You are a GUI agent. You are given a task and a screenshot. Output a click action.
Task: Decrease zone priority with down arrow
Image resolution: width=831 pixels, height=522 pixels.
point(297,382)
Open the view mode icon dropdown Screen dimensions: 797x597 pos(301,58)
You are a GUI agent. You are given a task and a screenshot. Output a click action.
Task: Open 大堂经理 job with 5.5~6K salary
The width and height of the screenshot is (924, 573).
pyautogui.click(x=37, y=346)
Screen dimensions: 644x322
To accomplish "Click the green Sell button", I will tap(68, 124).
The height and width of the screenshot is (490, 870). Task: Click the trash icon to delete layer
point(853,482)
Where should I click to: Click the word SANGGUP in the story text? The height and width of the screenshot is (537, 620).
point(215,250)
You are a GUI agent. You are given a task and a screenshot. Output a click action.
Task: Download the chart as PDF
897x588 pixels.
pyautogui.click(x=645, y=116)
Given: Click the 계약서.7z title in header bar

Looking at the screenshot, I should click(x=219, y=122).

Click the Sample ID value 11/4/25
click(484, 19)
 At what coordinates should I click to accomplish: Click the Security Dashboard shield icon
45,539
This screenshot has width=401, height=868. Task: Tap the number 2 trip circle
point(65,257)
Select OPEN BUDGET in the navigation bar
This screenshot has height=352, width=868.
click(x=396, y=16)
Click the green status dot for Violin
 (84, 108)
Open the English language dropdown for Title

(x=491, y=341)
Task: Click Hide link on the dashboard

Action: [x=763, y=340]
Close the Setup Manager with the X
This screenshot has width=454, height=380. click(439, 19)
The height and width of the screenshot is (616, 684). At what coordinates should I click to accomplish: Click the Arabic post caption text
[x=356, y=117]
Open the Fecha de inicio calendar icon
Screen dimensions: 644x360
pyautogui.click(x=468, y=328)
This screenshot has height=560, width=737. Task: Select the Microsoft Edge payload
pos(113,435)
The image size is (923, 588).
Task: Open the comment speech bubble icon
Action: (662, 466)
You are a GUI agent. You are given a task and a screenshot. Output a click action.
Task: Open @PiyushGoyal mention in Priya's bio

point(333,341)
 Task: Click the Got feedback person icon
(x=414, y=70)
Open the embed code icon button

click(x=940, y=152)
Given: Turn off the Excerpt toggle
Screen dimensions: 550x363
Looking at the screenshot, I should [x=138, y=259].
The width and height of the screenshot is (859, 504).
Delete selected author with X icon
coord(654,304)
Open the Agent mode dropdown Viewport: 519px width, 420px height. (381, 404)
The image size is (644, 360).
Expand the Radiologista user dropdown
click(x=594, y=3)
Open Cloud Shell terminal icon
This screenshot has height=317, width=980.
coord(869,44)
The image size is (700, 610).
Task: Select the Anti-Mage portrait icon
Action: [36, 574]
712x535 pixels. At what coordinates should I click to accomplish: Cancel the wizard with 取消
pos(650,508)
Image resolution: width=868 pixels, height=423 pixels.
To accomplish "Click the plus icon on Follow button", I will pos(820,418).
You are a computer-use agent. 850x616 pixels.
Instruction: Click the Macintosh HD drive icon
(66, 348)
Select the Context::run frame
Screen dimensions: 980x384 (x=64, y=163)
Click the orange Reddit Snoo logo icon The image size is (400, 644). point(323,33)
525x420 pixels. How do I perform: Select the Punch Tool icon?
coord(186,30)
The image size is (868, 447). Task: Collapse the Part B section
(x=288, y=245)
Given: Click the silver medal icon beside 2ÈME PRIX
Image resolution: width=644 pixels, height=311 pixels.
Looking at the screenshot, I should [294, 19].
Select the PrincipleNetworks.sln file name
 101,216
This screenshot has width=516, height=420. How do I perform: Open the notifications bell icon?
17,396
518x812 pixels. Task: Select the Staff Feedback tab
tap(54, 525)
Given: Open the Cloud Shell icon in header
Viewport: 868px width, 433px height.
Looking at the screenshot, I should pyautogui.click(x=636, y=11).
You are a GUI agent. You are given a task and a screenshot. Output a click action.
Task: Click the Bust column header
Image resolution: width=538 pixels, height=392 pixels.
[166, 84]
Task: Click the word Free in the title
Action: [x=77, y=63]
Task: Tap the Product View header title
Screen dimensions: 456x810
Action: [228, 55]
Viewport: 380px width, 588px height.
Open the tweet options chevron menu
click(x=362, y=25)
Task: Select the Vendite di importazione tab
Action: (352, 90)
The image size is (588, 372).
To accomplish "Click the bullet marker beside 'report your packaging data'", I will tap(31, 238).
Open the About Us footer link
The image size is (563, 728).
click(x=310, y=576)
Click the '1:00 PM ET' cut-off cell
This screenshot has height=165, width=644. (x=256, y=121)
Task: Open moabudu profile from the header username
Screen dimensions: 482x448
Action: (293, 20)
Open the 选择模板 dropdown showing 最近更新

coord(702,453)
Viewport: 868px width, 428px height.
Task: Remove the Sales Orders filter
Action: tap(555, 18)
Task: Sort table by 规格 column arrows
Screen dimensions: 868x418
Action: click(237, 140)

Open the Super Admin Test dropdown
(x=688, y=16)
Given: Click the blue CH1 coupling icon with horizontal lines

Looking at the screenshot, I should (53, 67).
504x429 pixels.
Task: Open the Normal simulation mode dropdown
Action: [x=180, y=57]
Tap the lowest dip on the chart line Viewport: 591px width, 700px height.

## Prompt
Each entry above should be repeated exactly, with no line left out.

## Expected answer
You are a GUI agent. You are given a task and a screenshot. Output a click action.
Task: Decrease zone priority with down arrow
Image resolution: width=831 pixels, height=522 pixels.
point(297,382)
Open the view mode icon dropdown Screen dimensions: 797x597 pos(301,58)
You are a GUI agent. You are given a task and a screenshot. Output a click action.
Task: Open 大堂经理 job with 5.5~6K salary
The width and height of the screenshot is (924, 573).
pyautogui.click(x=37, y=346)
Screen dimensions: 644x322
To accomplish "Click the green Sell button", I will tap(68, 124).
The height and width of the screenshot is (490, 870). Task: Click the trash icon to delete layer
point(853,482)
Where should I click to: Click the word SANGGUP in the story text? The height and width of the screenshot is (537, 620).
point(215,250)
You are a GUI agent. You are given a task and a screenshot. Output a click action.
Task: Download the chart as PDF
897x588 pixels.
pyautogui.click(x=645, y=116)
Given: Click the 계약서.7z title in header bar

Looking at the screenshot, I should click(x=219, y=122).

Click the Sample ID value 11/4/25
click(484, 19)
 At what coordinates should I click to accomplish: Click the Security Dashboard shield icon
45,539
This screenshot has width=401, height=868. Task: Tap the number 2 trip circle
point(65,257)
Select OPEN BUDGET in the navigation bar
This screenshot has height=352, width=868.
click(x=396, y=16)
Click the green status dot for Violin
 (84, 108)
Open the English language dropdown for Title

(x=491, y=341)
Task: Click Hide link on the dashboard

Action: [x=763, y=340]
Close the Setup Manager with the X
This screenshot has width=454, height=380. click(439, 19)
The height and width of the screenshot is (616, 684). At what coordinates should I click to accomplish: Click the Arabic post caption text
[x=356, y=117]
Open the Fecha de inicio calendar icon
Screen dimensions: 644x360
pyautogui.click(x=468, y=328)
This screenshot has height=560, width=737. Task: Select the Microsoft Edge payload
pos(113,435)
The image size is (923, 588).
Task: Open the comment speech bubble icon
Action: (662, 466)
You are a GUI agent. You are given a task and a screenshot. Output a click action.
Task: Open @PiyushGoyal mention in Priya's bio

point(333,341)
 Task: Click the Got feedback person icon
(x=414, y=70)
Open the embed code icon button

click(x=940, y=152)
Given: Turn off the Excerpt toggle
Screen dimensions: 550x363
Looking at the screenshot, I should [x=138, y=259].
The width and height of the screenshot is (859, 504).
Delete selected author with X icon
coord(654,304)
Open the Agent mode dropdown Viewport: 519px width, 420px height. (381, 404)
The image size is (644, 360).
Expand the Radiologista user dropdown
click(x=594, y=3)
Open Cloud Shell terminal icon
This screenshot has height=317, width=980.
coord(869,44)
The image size is (700, 610).
Task: Select the Anti-Mage portrait icon
Action: [36, 574]
712x535 pixels. At what coordinates should I click to accomplish: Cancel the wizard with 取消
pos(650,508)
Image resolution: width=868 pixels, height=423 pixels.
To accomplish "Click the plus icon on Follow button", I will pos(820,418).
You are a computer-use agent. 850x616 pixels.
Instruction: Click the Macintosh HD drive icon
(66, 348)
Select the Context::run frame
Screen dimensions: 980x384 (x=64, y=163)
Click the orange Reddit Snoo logo icon The image size is (400, 644). point(323,33)
525x420 pixels. How do I perform: Select the Punch Tool icon?
coord(186,30)
The image size is (868, 447). Task: Collapse the Part B section
(x=288, y=245)
Given: Click the silver medal icon beside 2ÈME PRIX
Image resolution: width=644 pixels, height=311 pixels.
Looking at the screenshot, I should [294, 19].
Select the PrincipleNetworks.sln file name
 101,216
This screenshot has width=516, height=420. How do I perform: Open the notifications bell icon?
17,396
518x812 pixels. Task: Select the Staff Feedback tab
tap(54, 525)
Given: Open the Cloud Shell icon in header
Viewport: 868px width, 433px height.
Looking at the screenshot, I should pyautogui.click(x=636, y=11).
You are a GUI agent. You are given a task and a screenshot. Output a click action.
Task: Click the Bust column header
Image resolution: width=538 pixels, height=392 pixels.
[166, 84]
Task: Click the word Free in the title
Action: [x=77, y=63]
Task: Tap the Product View header title
Screen dimensions: 456x810
Action: [228, 55]
Viewport: 380px width, 588px height.
Open the tweet options chevron menu
click(x=362, y=25)
Task: Select the Vendite di importazione tab
Action: (352, 90)
The image size is (588, 372).
To accomplish "Click the bullet marker beside 'report your packaging data'", I will tap(31, 238).
Open the About Us footer link
The image size is (563, 728).
click(x=310, y=576)
Click the '1:00 PM ET' cut-off cell
This screenshot has height=165, width=644. (x=256, y=121)
Task: Open moabudu profile from the header username
Screen dimensions: 482x448
Action: (293, 20)
Open the 选择模板 dropdown showing 最近更新

coord(702,453)
Viewport: 868px width, 428px height.
Task: Remove the Sales Orders filter
Action: tap(555, 18)
Task: Sort table by 规格 column arrows
Screen dimensions: 868x418
Action: click(237, 140)

Open the Super Admin Test dropdown
(x=688, y=16)
Given: Click the blue CH1 coupling icon with horizontal lines

Looking at the screenshot, I should (53, 67).
504x429 pixels.
Task: Open the Normal simulation mode dropdown
Action: [x=180, y=57]
Tap the lowest dip on the chart line Viewport: 591px width, 700px height.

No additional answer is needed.